(Assignment)
Once you reach the line containing "The image size is (968, 942)." in the data below, restate each line word for word up to and including the one containing "Task: Click the (C:) volume drive icon".

(Data to use)
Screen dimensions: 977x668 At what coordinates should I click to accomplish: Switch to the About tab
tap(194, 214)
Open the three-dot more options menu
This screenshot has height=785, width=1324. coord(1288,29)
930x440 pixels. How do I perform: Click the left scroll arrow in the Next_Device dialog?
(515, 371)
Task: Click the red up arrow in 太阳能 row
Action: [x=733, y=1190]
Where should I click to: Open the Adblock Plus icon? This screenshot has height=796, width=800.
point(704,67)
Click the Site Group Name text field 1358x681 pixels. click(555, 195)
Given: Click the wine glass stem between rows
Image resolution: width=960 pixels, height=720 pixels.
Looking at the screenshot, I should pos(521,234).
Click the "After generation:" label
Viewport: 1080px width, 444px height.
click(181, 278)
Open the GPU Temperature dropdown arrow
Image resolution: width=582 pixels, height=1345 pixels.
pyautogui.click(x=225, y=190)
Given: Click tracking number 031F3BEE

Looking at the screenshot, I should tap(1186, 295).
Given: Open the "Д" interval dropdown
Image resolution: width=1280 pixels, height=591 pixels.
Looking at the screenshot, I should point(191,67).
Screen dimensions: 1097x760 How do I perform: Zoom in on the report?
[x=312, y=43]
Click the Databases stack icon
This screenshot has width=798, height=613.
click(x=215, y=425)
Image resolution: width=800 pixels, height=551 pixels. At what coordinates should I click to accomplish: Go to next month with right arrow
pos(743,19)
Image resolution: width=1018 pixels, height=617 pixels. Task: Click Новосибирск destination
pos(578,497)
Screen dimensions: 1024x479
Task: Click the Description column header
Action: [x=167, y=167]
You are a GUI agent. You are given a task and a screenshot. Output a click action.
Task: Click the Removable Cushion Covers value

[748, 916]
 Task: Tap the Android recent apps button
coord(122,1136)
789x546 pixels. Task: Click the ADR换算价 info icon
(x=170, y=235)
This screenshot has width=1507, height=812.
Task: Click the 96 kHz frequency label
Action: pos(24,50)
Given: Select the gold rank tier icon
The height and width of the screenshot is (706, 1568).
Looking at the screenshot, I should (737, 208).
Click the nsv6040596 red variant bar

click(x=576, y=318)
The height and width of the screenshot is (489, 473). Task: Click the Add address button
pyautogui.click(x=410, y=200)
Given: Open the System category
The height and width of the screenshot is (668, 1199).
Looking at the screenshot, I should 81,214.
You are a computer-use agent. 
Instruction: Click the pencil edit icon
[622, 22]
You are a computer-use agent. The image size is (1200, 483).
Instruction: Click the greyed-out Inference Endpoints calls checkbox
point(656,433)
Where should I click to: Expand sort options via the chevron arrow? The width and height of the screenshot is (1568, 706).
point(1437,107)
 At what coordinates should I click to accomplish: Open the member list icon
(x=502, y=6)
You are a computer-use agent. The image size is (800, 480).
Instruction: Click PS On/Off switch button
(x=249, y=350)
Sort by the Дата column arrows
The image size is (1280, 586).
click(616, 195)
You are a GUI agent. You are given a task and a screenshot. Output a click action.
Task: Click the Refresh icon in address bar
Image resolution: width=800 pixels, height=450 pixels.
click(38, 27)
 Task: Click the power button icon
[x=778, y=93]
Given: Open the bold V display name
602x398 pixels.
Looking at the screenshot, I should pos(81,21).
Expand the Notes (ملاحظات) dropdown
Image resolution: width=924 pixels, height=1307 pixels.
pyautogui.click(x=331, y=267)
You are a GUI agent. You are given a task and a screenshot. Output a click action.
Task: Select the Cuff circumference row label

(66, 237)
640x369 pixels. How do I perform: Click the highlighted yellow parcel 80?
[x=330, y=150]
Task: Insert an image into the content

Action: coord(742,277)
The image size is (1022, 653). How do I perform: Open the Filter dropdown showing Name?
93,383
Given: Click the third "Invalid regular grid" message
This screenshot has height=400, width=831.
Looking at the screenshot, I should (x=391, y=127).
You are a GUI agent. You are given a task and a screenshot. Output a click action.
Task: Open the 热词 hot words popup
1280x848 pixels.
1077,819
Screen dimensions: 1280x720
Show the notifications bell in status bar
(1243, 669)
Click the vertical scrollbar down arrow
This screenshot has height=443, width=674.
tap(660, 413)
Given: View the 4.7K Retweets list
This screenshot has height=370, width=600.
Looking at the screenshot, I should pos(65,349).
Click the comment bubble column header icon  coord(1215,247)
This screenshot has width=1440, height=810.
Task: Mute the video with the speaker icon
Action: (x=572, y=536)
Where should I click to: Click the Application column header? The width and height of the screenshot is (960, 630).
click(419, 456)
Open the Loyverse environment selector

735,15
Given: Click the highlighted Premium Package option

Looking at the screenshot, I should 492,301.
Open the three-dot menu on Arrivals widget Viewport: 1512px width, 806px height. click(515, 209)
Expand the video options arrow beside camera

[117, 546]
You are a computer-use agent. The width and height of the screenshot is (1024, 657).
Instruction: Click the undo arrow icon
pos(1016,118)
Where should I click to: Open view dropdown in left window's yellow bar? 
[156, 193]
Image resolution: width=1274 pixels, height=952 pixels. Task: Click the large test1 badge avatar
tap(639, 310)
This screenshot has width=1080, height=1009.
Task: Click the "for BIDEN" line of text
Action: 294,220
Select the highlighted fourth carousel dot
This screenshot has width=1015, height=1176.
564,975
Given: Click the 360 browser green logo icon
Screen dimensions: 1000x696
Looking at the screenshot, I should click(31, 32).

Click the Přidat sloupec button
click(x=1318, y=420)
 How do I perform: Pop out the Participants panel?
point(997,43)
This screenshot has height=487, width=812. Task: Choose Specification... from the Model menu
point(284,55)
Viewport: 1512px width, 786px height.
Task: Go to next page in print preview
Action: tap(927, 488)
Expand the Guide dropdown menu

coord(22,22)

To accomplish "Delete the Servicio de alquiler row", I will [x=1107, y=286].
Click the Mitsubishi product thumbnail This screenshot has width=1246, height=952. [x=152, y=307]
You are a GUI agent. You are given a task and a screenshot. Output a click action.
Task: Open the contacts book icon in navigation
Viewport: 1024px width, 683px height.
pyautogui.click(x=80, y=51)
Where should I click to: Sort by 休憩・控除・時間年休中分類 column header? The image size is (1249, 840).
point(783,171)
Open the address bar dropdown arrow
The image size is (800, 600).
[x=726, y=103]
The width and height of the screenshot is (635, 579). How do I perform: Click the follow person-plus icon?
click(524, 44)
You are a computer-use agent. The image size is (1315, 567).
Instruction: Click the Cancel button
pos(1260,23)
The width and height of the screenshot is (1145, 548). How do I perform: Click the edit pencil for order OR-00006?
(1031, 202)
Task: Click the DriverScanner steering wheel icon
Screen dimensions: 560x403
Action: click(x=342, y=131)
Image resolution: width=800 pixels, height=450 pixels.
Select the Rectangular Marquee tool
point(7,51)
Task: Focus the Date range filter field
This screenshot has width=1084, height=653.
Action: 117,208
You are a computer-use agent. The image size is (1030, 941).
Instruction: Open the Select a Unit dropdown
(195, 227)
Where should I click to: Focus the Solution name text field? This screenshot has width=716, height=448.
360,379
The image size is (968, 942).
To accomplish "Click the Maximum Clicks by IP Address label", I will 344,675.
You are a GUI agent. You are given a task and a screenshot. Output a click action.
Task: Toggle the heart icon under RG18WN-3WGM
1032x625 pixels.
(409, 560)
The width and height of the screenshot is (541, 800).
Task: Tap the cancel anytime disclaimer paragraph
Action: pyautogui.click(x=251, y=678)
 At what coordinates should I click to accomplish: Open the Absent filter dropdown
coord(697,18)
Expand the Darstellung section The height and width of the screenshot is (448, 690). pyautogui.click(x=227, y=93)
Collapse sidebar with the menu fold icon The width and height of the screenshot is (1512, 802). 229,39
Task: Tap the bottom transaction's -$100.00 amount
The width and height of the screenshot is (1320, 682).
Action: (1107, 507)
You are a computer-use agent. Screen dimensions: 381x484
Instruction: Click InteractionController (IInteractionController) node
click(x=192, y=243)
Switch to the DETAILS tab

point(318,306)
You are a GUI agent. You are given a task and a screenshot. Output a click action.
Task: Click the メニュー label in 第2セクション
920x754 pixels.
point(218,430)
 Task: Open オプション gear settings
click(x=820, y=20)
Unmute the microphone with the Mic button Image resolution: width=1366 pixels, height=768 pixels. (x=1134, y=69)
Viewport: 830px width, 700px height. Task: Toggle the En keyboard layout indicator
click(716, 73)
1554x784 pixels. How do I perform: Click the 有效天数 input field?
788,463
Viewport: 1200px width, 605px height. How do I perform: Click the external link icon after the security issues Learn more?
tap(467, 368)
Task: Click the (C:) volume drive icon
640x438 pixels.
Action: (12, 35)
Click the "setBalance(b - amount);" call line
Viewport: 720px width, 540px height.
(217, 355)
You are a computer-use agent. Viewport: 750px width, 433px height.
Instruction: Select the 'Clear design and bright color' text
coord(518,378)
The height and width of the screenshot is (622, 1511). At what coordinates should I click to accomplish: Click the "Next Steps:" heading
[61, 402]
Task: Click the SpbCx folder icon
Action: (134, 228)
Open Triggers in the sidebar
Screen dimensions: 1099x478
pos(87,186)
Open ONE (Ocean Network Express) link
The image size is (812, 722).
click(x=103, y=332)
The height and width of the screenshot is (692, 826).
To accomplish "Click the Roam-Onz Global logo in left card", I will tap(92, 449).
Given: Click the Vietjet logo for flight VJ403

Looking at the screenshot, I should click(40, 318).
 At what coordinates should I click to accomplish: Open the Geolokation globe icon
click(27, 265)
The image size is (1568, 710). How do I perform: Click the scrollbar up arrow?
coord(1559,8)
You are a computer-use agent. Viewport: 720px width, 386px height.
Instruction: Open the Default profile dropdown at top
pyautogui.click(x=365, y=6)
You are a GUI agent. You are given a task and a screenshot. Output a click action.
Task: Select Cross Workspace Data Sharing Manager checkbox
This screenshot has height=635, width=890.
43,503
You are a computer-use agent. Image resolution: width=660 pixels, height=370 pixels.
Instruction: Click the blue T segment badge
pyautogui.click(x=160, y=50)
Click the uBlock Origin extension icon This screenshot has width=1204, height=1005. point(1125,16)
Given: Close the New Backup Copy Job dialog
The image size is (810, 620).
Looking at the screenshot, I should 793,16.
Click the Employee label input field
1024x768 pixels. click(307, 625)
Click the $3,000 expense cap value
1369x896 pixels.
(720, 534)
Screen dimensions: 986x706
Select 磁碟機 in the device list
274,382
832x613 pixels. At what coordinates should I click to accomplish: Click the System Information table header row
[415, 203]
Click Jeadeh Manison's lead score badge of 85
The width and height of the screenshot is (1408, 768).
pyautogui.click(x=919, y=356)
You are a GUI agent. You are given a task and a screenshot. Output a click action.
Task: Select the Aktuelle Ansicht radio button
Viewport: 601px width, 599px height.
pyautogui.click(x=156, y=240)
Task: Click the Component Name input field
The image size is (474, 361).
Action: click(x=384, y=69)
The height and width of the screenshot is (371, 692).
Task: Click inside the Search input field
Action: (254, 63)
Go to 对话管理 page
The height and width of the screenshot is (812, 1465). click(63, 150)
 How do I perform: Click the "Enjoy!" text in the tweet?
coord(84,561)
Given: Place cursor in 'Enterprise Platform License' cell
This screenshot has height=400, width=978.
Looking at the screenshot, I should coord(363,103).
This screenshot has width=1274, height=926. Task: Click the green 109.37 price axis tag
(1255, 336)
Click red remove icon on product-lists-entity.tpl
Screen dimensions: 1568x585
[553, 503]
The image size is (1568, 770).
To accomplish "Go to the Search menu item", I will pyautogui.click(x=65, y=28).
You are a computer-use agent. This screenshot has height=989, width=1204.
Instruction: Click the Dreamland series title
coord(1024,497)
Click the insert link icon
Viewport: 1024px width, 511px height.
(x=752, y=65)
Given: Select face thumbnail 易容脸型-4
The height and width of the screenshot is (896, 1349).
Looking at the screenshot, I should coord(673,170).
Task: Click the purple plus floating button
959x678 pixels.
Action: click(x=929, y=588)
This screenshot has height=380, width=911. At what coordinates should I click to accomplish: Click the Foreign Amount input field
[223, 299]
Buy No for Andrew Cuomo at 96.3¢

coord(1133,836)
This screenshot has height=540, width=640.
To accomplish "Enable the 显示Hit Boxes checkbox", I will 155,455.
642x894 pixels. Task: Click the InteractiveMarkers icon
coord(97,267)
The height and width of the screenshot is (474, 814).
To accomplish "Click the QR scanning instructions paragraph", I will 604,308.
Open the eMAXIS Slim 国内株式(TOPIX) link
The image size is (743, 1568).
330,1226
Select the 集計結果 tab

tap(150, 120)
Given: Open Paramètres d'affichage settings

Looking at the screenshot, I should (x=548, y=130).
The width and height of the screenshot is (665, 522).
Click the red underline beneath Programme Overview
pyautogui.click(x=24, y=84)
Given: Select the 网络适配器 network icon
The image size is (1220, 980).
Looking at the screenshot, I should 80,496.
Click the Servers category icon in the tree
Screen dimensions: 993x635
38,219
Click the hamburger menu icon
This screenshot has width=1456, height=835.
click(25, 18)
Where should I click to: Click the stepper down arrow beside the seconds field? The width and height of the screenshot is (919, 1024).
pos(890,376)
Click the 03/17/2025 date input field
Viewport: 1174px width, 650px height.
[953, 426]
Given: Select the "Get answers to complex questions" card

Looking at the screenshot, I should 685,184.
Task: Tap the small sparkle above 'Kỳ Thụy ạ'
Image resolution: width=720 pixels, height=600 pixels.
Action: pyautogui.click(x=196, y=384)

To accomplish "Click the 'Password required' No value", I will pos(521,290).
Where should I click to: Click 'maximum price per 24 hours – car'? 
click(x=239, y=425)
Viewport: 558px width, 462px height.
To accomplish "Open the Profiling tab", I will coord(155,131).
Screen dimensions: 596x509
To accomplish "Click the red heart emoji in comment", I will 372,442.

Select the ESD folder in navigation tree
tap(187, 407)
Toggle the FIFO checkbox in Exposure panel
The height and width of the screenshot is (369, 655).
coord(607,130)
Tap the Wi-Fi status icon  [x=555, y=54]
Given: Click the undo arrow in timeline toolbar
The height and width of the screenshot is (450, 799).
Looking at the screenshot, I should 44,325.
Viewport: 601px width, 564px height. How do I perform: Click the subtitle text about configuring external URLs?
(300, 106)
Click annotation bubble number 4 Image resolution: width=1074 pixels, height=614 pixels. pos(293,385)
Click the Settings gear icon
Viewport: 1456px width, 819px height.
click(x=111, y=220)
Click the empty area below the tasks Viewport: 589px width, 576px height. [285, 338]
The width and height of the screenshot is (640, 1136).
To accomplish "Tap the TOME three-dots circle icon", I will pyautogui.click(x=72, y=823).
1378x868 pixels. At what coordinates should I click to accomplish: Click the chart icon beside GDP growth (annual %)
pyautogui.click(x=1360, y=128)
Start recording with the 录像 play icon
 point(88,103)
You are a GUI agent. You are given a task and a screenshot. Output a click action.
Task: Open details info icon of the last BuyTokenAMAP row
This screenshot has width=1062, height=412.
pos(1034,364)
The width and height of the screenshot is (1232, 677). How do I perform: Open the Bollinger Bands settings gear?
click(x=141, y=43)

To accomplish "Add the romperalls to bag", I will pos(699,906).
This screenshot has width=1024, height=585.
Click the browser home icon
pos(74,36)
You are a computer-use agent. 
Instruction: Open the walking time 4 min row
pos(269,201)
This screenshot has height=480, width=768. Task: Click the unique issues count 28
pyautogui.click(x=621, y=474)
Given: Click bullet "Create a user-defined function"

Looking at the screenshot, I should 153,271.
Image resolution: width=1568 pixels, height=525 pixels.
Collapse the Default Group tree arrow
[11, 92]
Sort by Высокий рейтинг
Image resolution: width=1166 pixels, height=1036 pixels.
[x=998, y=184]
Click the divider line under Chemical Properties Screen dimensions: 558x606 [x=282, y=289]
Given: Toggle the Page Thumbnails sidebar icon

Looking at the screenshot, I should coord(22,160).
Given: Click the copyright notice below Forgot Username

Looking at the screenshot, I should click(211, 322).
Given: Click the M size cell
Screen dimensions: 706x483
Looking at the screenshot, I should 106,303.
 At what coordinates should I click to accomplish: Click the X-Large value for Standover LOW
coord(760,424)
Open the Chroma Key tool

(Output of the exercise)
The image size is (968, 942).
To accomplish "Click the Maximum Clicks by IP Address label", I will 344,675.
You are a GUI agent. You are given a task and a screenshot. Output a click action.
Task: Toggle the heart icon under RG18WN-3WGM
1032x625 pixels.
(409, 560)
The width and height of the screenshot is (541, 800).
Task: Tap the cancel anytime disclaimer paragraph
Action: pyautogui.click(x=251, y=678)
 At what coordinates should I click to accomplish: Open the Absent filter dropdown
coord(697,18)
Expand the Darstellung section The height and width of the screenshot is (448, 690). pyautogui.click(x=227, y=93)
Collapse sidebar with the menu fold icon The width and height of the screenshot is (1512, 802). 229,39
Task: Tap the bottom transaction's -$100.00 amount
The width and height of the screenshot is (1320, 682).
Action: (1107, 507)
You are a computer-use agent. Screen dimensions: 381x484
Instruction: Click InteractionController (IInteractionController) node
click(x=192, y=243)
Switch to the DETAILS tab

point(318,306)
You are a GUI agent. You are given a task and a screenshot. Output a click action.
Task: Click the メニュー label in 第2セクション
920x754 pixels.
point(218,430)
 Task: Open オプション gear settings
click(x=820, y=20)
Unmute the microphone with the Mic button Image resolution: width=1366 pixels, height=768 pixels. (x=1134, y=69)
Viewport: 830px width, 700px height. Task: Toggle the En keyboard layout indicator
click(716, 73)
1554x784 pixels. How do I perform: Click the 有效天数 input field?
788,463
Viewport: 1200px width, 605px height. How do I perform: Click the external link icon after the security issues Learn more?
tap(467, 368)
Task: Click the (C:) volume drive icon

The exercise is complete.